A. We designed our theater to be an integral part of our patron’s museum experience. We wanted the films to relate directly to our other exhibits so as to enrich the educational experience. For example, Turtle Reef 3D was introduced with an exhibit that showcased reptiles. In addition, the theater offers a break for our visitors - a moment for them to sit down, relax and discover new things in a different and entertaining way.

Q. You recently upgraded your giant screen theater to digital projection – and from 2D to 3D. Why was that?

A. Going from 2D to 3D was a big attraction for us because most people we surveyed prefer a 3D experience. Our museum visitation increased substantially because of the added 3D experience. In addition to that, digital projection makes our theater much more versatile enabling us to change programs quickly, access a variety of content and to use the theater also in the evenings for digital feeds or lectures.

Q. How do you find the special programs to meet the needs of your museum?

A. We’ve been fortunate to work closely with Giant Screen Films and D3D in the installation of our new, digital theater. They have been wonderfully responsive to our needs and are great partners in providing us the kind of content we need - such as Turtle Reef 3D.

Q. You were the Executive Producer for Ocean Oasis – your own film designed for Imax™ and other Giant Screen theaters. Tell me something about that experience.

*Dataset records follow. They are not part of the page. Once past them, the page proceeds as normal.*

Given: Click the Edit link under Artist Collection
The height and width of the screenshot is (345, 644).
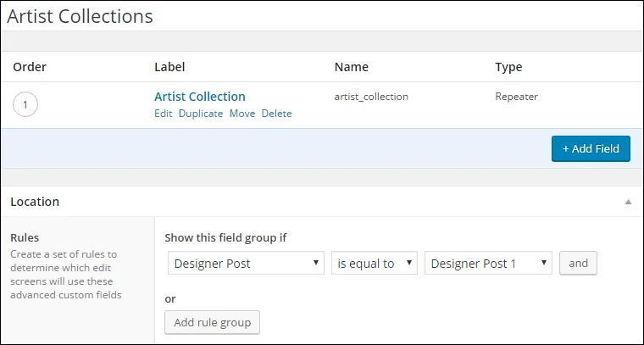Looking at the screenshot, I should [163, 114].
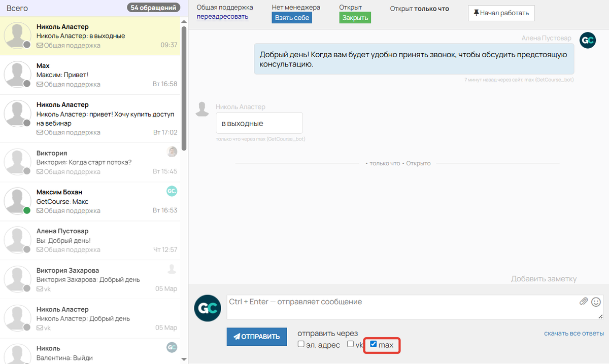The width and height of the screenshot is (609, 364).
Task: Open the скачать все ответы link
Action: pos(573,334)
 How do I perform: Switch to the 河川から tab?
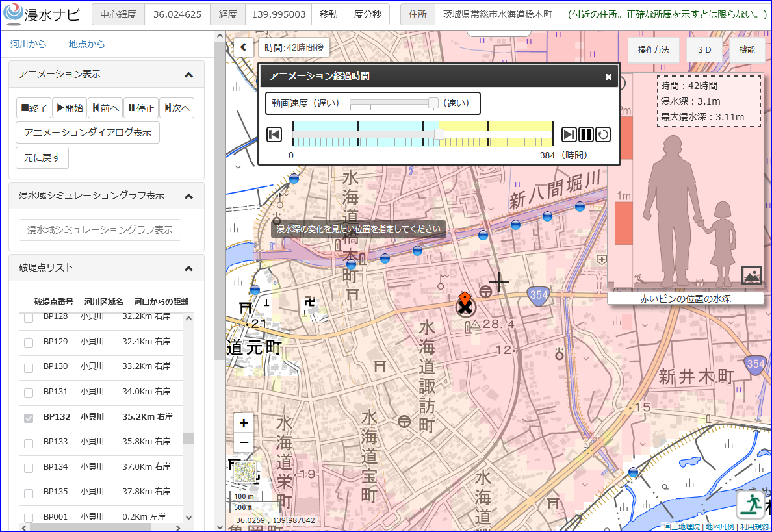click(28, 44)
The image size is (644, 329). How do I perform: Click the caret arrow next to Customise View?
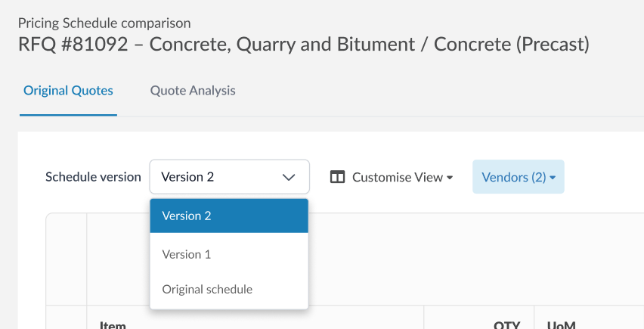point(450,178)
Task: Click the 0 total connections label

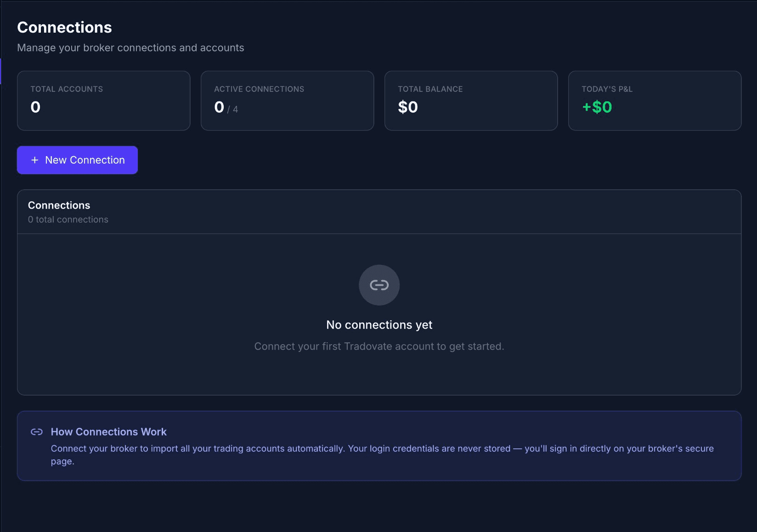Action: click(68, 219)
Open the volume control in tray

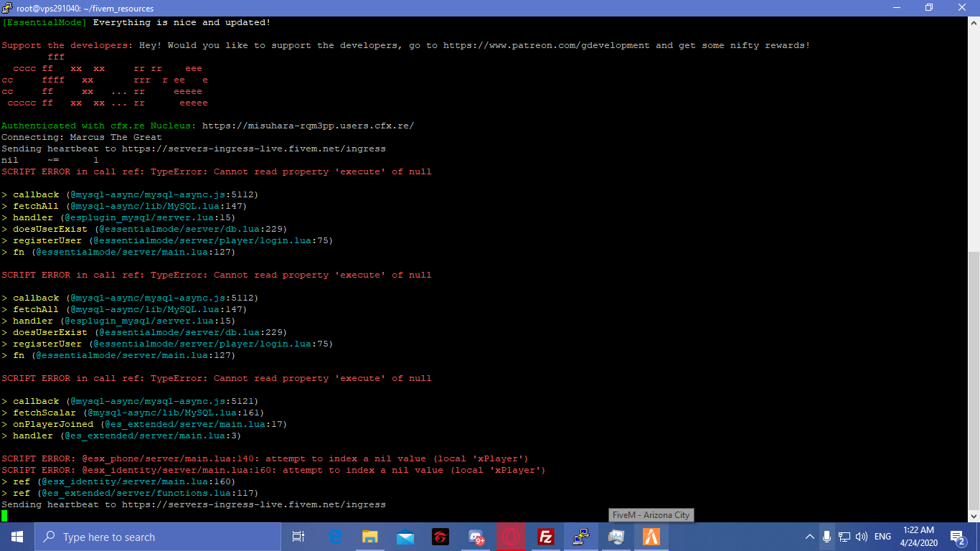click(x=862, y=537)
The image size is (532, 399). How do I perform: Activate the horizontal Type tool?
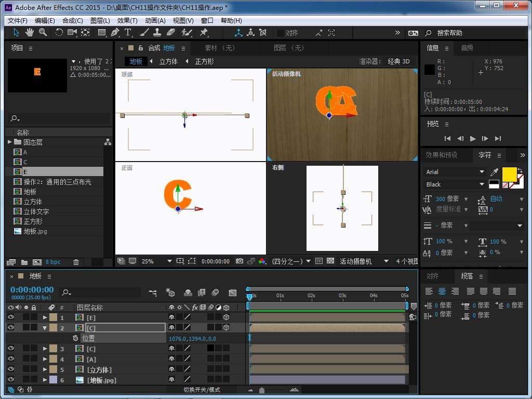pyautogui.click(x=128, y=32)
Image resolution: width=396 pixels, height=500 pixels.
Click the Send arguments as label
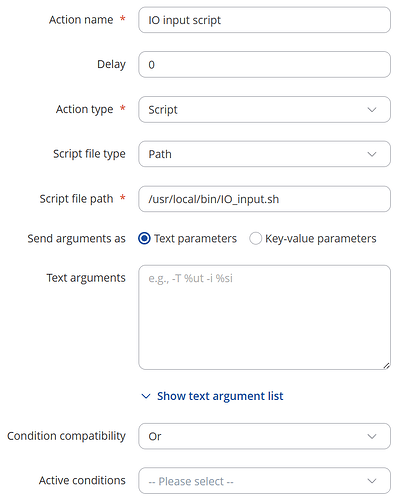pos(76,239)
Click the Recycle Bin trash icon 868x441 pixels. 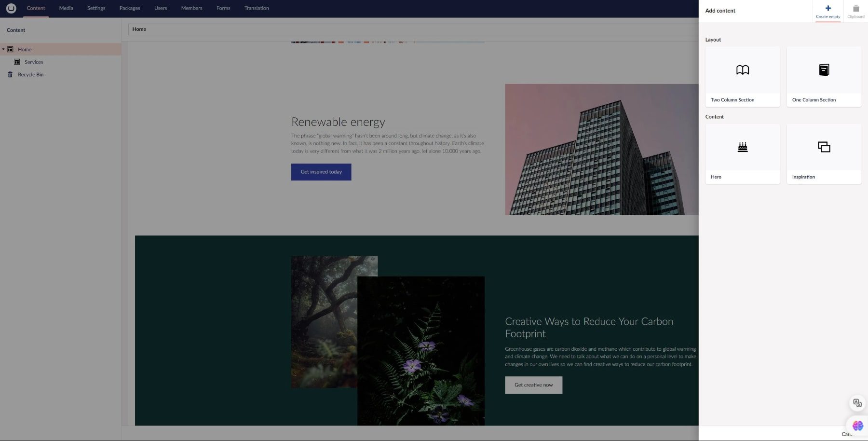[x=11, y=74]
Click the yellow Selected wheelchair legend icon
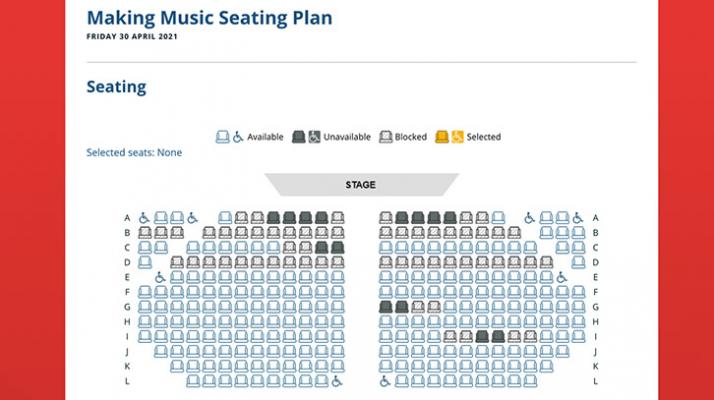 pos(457,137)
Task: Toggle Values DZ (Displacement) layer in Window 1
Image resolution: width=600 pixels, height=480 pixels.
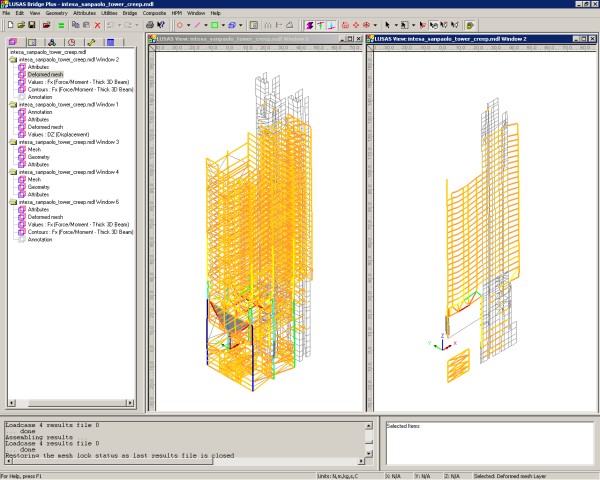Action: coord(58,133)
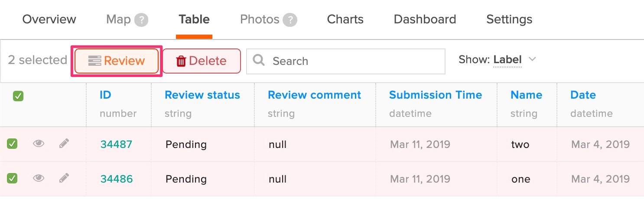
Task: Uncheck the checkbox for row 34487
Action: tap(12, 144)
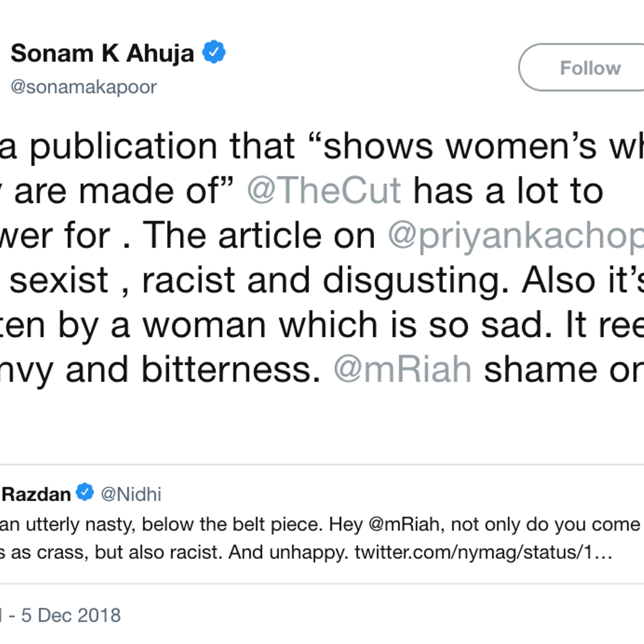Click the Follow button

pos(590,68)
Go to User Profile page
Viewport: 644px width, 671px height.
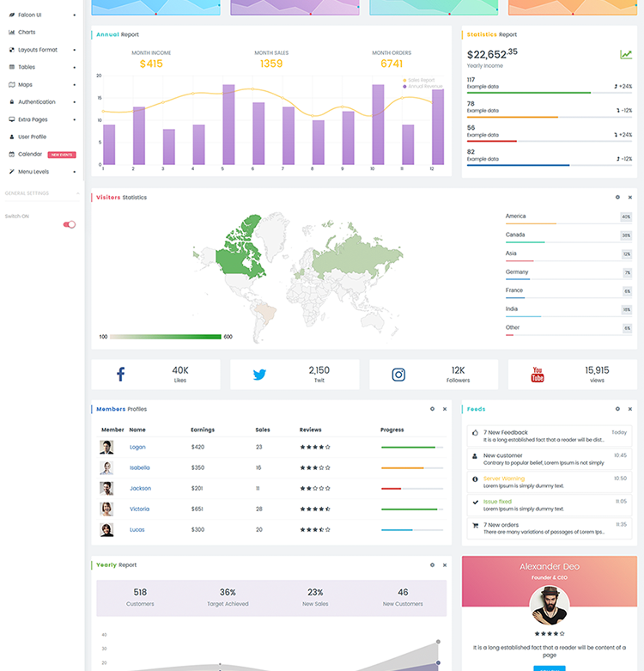pos(32,137)
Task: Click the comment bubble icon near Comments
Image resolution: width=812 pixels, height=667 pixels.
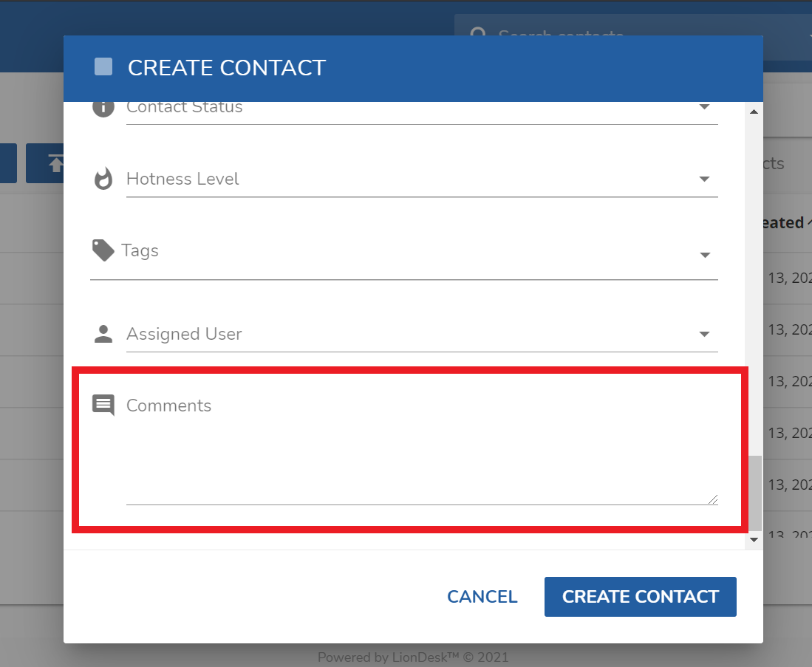Action: 103,405
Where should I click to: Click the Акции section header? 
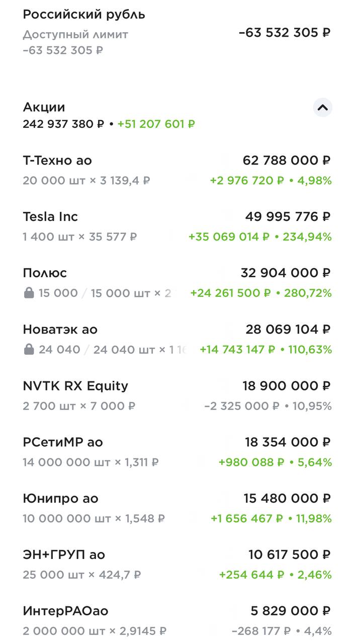point(44,107)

A. Making Ocean Oasis was one of my proudest professional accomplishments. Soames Summerhays was Producer and Director who came to me with a film he wanted to make about the Sea of Cortés. At the time I wanted to make a film about the Baja Peninsula. We ended up making Ocean Oasis, which is a film about the interrelationship between the two–making it the best of all worlds.  It was a wonderful collaboration. Ocean Oasis played a major role in catalyzing the creation of the Gulf of California as a World Heritage site. It directly influenced the local fishermen in Bahia de los Angeles to form a Marine Park. It played a vital role in Mexico establishing Biosphere Reserves in the Gulf of California. It facilitated the purchase of Isla Espiritu Santo by private individuals who gifted it to the Mexican Government as a National Park. Our Ocean Oasis educational program has been used worldwide and was disseminated in the four states surrounding the Gulf of California. Up to now, we have trained 1,841 Mexican schoolteachers in the region to use the Ocean Oasis program. They in turn teach this program to approximately 86,000 school children each year. Ocean Oasis has had a huge impact in catalyzing conservation efforts in the region.

Q. What is it like making a film of this kind?

A. Making a giant screen film is one of the most complex and creative endeavors one can possibly imagine. Every tiny detail in the film matters. For example, the title has to be appealing; the script and story has to be right: the personalities must be engaging, the cinematography beautiful and the music pleasing. There are countless parts that have to come together to form the complete experience. Ocean Oasis has been honored with some of the most coveted awards in documentary filmmaking. I found it particularly satisfying for our peers to recognize it’s excellence. Even today Ocean Oasis, our signature film, continues to attract people to the San Diego Natural History Museum.